E ingeschnürt in einen neuen Sportbadeanzug laufe ich durchs berühmte Kreuzberger Prinzenbad. Es riecht nach Schwüle, Stress und Kinderkacke. Zwei Jungs oben ohne – einer mit flacher Brust und einer mit ordentlich Brustdrüsengewebe – gehen direkt vor mir zum Becken.
Ist die Kreuzung meines und ihres Weges Murphy’s Law? Versuche ich zum Zwecke der Überholung in die Lücke zwischen ihnen vorzurücken, führen sie ihre Wegstrecke enger. Setze ich zum großen Bogen an, vergrößern sie die Lücke.
Am Becken angekommen, verschaffen wir uns einen Überblick. Während ich nach der Bahn suche, auf der am wenigsten los ist, unterstelle ich den beiden, nach hübschen Mädchen zu schauen.
Nach ein paar Bahnen merke ich, dass mir ein Hinterherschwimmer mehrfach in die Beine greift. Ich stoppe, dreh mich um und schimpfe: „Es reicht jetzt, du Idiot!“ Ich sehe in ein typisches Schwimmergesicht: stumpf-doofer Blick hinter getönter Schwimmbrille und offen stehender Mund. Aus dem Mund kommt nichts, die Person wechselt kurzerhand Bahn und Richtung und pflügt technisch stark mangelhaft und hyperaggressiv davon. „Vollarsch“, schimpfe ich.

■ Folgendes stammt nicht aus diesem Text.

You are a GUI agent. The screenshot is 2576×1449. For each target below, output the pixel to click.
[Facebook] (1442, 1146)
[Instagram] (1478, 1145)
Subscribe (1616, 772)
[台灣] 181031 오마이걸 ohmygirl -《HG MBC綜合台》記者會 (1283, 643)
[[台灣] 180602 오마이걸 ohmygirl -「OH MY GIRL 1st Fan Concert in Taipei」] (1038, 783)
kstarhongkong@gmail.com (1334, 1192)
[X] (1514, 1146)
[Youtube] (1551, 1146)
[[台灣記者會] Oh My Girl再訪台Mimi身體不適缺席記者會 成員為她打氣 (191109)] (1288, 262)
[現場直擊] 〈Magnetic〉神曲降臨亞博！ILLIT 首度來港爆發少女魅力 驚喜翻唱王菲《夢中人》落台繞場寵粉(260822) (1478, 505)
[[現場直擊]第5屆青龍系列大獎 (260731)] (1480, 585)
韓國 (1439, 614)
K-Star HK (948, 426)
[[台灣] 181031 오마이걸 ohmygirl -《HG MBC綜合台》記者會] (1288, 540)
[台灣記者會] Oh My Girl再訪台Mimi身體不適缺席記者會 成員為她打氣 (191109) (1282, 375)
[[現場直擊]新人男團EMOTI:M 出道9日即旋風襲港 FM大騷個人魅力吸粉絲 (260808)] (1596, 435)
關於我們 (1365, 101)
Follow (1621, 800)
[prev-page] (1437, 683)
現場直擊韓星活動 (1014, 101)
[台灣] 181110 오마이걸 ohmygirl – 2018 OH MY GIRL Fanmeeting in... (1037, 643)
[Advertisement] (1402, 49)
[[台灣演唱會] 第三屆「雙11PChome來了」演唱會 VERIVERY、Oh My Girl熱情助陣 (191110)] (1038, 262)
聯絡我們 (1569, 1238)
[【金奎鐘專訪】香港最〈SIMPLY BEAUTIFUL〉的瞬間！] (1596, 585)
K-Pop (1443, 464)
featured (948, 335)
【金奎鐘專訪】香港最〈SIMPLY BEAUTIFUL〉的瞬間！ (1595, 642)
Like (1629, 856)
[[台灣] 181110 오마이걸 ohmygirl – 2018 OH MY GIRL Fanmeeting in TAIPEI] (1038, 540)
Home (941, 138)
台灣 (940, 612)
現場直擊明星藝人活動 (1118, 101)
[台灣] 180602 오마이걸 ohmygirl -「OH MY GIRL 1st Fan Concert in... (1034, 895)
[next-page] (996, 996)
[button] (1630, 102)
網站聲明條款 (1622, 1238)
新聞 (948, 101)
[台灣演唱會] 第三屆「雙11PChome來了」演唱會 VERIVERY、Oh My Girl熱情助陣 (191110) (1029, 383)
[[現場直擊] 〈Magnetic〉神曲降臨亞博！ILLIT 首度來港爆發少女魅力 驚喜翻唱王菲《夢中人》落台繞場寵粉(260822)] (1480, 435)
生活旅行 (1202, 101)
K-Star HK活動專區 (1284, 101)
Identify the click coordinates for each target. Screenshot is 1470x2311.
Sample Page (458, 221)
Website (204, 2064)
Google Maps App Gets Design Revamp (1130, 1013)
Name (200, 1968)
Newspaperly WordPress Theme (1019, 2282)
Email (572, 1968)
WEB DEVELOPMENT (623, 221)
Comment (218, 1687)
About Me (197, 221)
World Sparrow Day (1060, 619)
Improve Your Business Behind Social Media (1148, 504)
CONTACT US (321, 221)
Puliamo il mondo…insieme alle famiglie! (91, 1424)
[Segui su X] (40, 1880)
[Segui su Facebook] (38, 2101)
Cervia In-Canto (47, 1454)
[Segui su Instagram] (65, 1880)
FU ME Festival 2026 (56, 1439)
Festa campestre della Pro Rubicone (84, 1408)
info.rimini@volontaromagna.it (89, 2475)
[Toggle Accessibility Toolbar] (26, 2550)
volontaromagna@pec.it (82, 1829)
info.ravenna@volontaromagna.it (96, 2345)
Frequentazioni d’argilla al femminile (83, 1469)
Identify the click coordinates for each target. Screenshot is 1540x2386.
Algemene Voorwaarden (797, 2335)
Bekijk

Nach der Person mit den wippenden Brüsten fahnden
Als mir die Person auf der Rückrunde entgegenschwimmt – ich erkenne den aggressiv-mangelhaften Stil – erblicke ich wippende Brüste. Einer der Jungs von vorhin? Nein! Form und Größe der Brüste sind eindeutig weiblicher.
Ich hänge lässig am Beckenrand und versuche, die Person mit den wippenden Brüsten zu finden. Als ich sie entdecke, sehe ich: Badehose Typ Frau, restliche Figur auch – die schwimmt einfach oben ohne. Stimmt, das darf ja jetzt jeder. Da sehe ich die beiden Jungs von vorhin. Sie streichen ums Becken. Ich glaube, sie machen das gleiche wie ich: nach der Person mit den wippenden Brüsten fahnden.
Inzwischen stehen noch mehr Männer mit unbedeckten Brüsten am Beckenrand. Dazwischen tummeln sich Männer, deren Brüste von roten Shirts bedeckt sind. Sie haben Walkie-Talkies und erklären den Männern mit unbedeckten Brüsten Dinge.
Als ich Richtung Umkleidekabine gehe, geht eine Frau mit unbedeckten Brüsten an mir vorbei. Die Männer oben ohne starren sie an. Ich auch. Sie geht schwimmen, die Männer oben ohne glotzen ihr hinterher. Ich glotze die Männer an und sehe neue Männer mit bedeckten Brüsten kommen. Sie tragen weiße T-Shirts und lassen ihre prallen Oberarme aufblitzen, als wären es Springmesser.
Die Atmosphäre im Bad ist schwüler als das Wetter. Alle scheinen ständig damit zu rechnen, dass irgendwas hochgeht, eskaliert, irgendwer beschützt, gerettet oder von etwas abgehalten werden muss. Oder bilde ich mir das nur ein? Bin ich von der hyperventilierenden Berichterstattung über Schlägereien im Freibad geblendet?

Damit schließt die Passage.